## ARTICLE
- Born: Tehran, Iran
- Origin: Austin, Texas, U.S.
- Genres: Experimental, avant-garde, noise
- Occupations: Musician, writer, actress, record producer, film director
- Instruments: drums, harp, santur, violin, psaltery among other instruments
- Years active: 2002–present
- Label: Ellahy Amen Records
- Website: www.leilabela.com

= Leila Bela =

American avant-garde musician, writer, photographer

Leila Bela (ليلا بلا) is an Iranian-born American avant-garde musician, writer, photographer, actress, multi-instrumentalist, playwright, and recording artist from Austin, Texas.

==Early life and education==
Bela was born Leila Bela Kousheshi, in Tehran, Iran, to a family of Persian female singers and musicians such as her great-aunt Monir Vakili
as well as former Persian royalty, descendants of the Qajar Empire but was not raised by them. Her mother abandoned her at age four and she lived in several foster homes and with family and strangers all over the world growing up. In her early teens she was very active in the punk and underground music scene. She began attending Nightclubs and gay bars such as Numbers and Rich's in Houston, Tx.

In her late teens she began writing freelance articles about underground music for various local papers. Her first major job was an interview with Trent Reznor of Nine Inch Nails. She had been told by the paper only to cover the show, but when Reznor saw her, he introduced himself and offered her an interview, allowing her to use his recording device to record it. She accepted, and he later invited her to the opening of the very first Lollapalooza as his guest and a reporter.

## EXERCISE OBJECTIVE
Decide whether each statement agrees with the Leila Bela article, answering yes or no and quoting the words of the article that settle it. (a) Bela was raised by the family of singers and former royalty she was born into. (b) The paper assigned Bela to interview Trent Reznor. (c) Reznor invited Bela to the opening of the first Lollapalooza.

## INFORMATION SHOWN
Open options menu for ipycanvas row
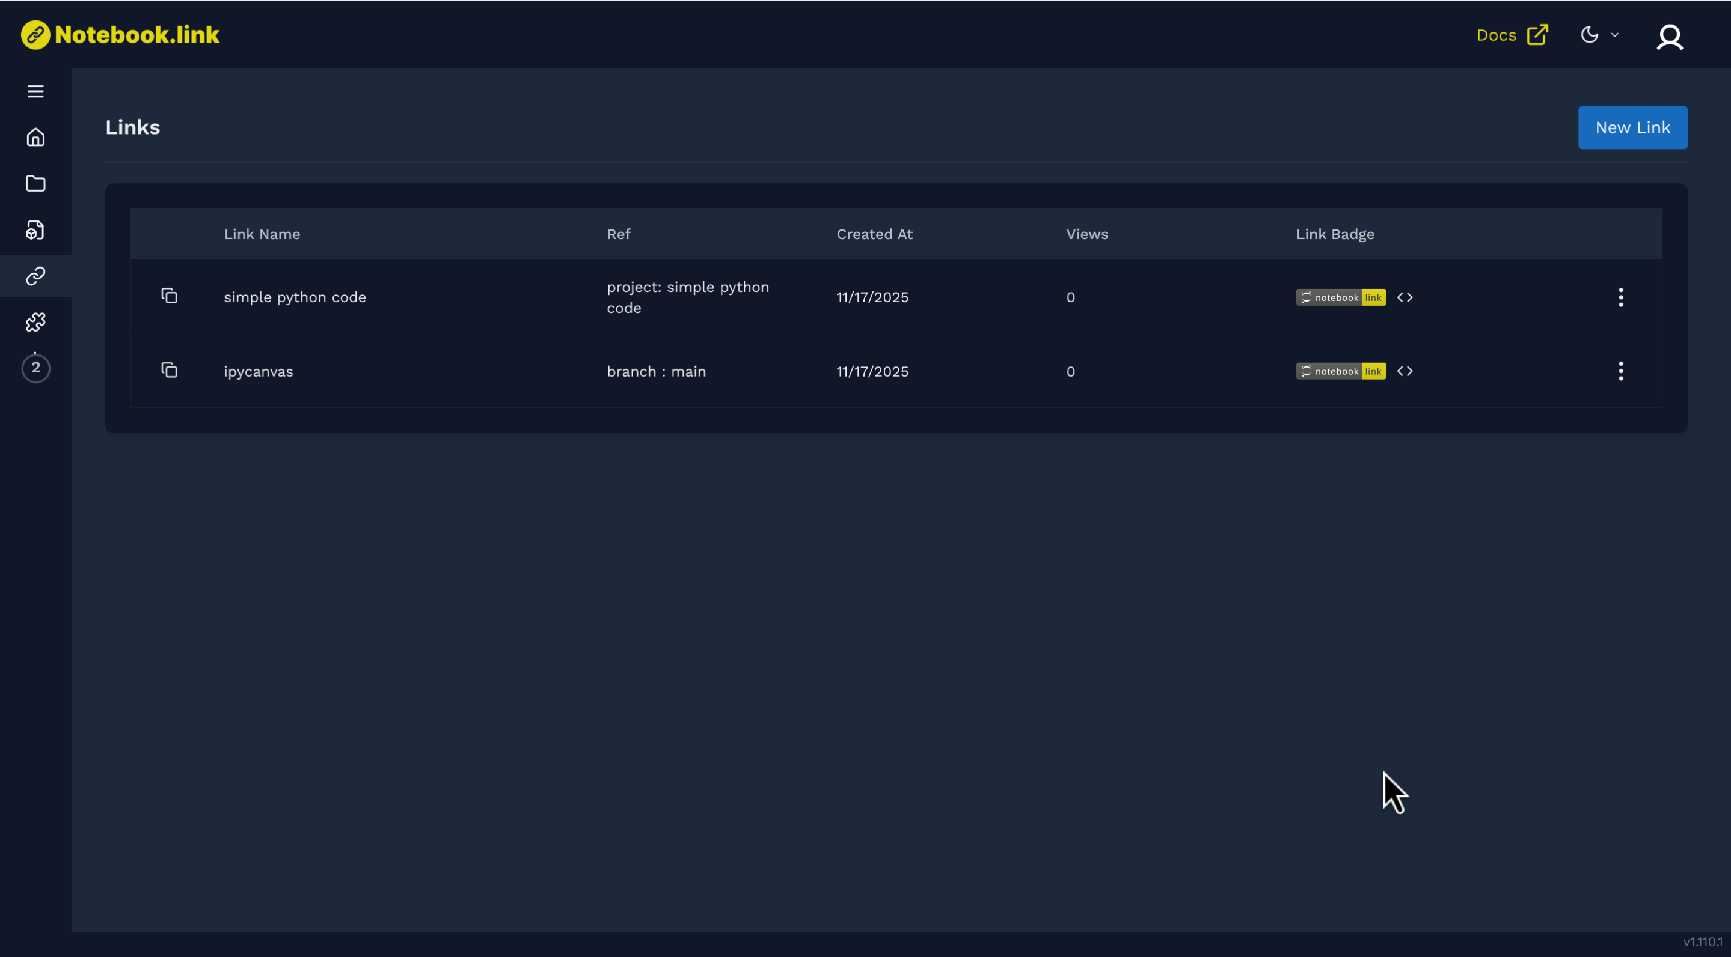This screenshot has width=1731, height=957. point(1620,371)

## SOLUTION TO THIS TASK
(a) No: "but was not raised by them"
(b) No: "She had been told by the paper only to cover the show"
(c) Yes: "he later invited her to the opening of the very first Lollapalooza as his guest and a reporter"